Saved entries
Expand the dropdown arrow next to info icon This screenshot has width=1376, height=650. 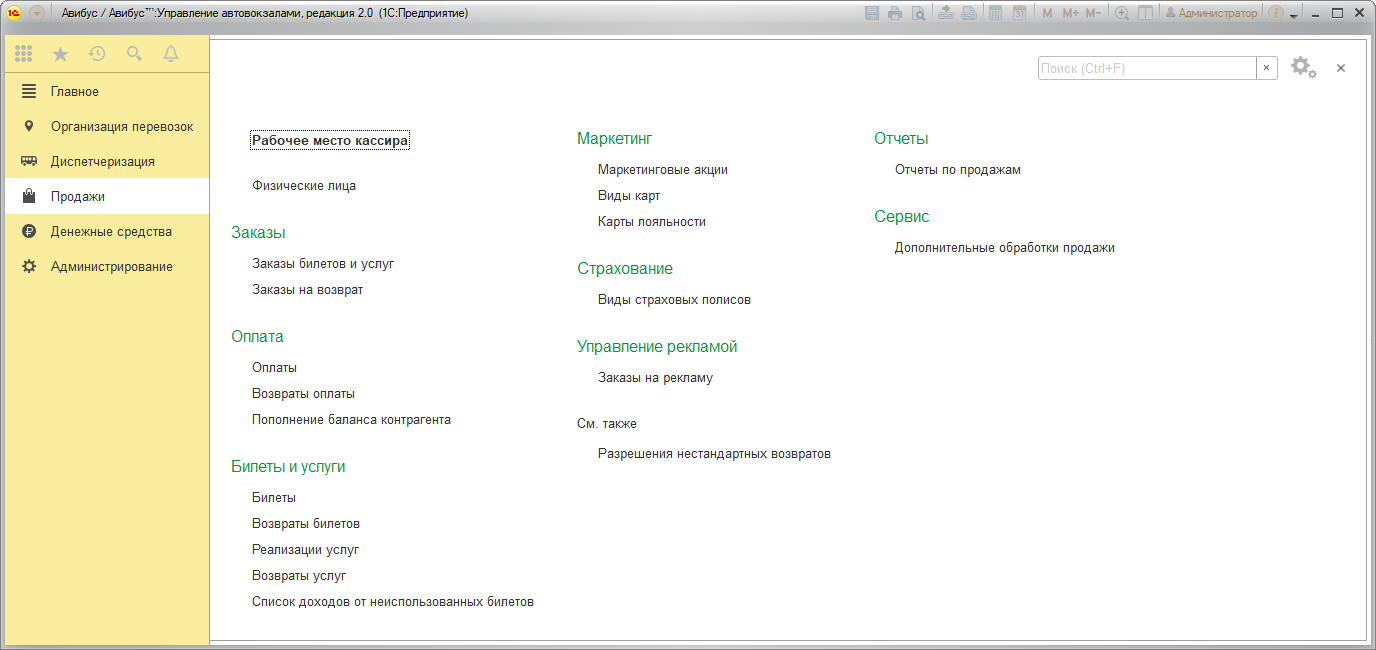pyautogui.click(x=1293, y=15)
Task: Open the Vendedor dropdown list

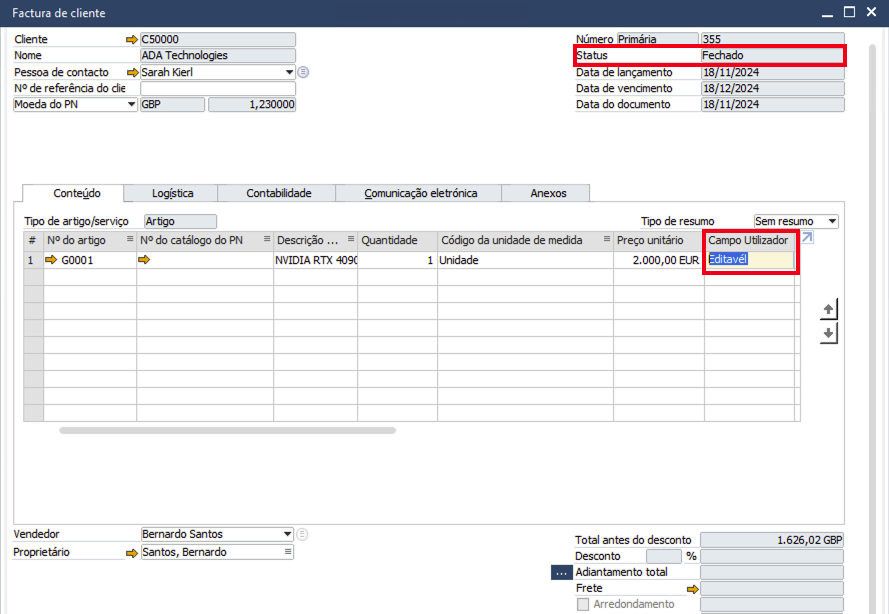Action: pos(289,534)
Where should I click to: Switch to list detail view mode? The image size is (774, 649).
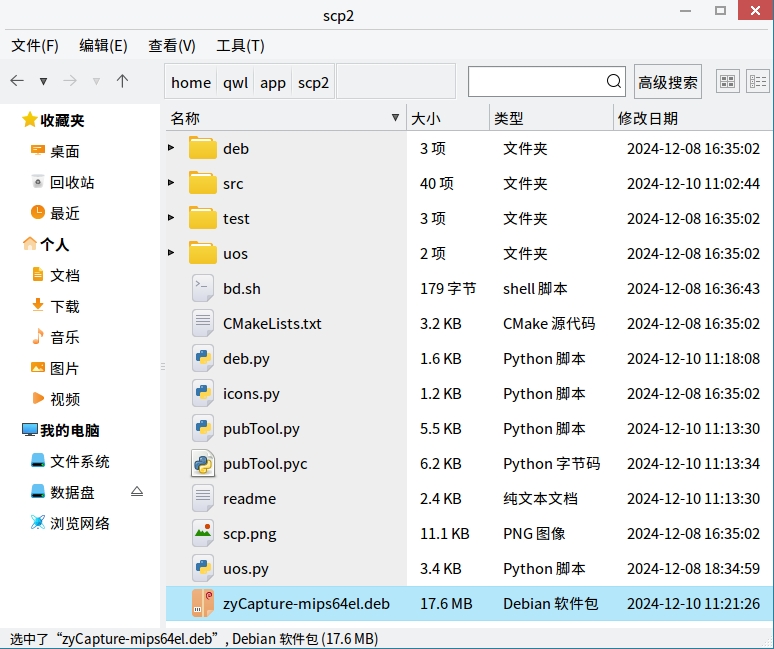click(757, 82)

▸ What the task asks: Starting at the line that contains "Where should I", retype each line through the end of the data exactly, and leave out every picture.

▸ Task result:
Where should I click to: Switch to list detail view mode? The image size is (774, 649).
click(757, 82)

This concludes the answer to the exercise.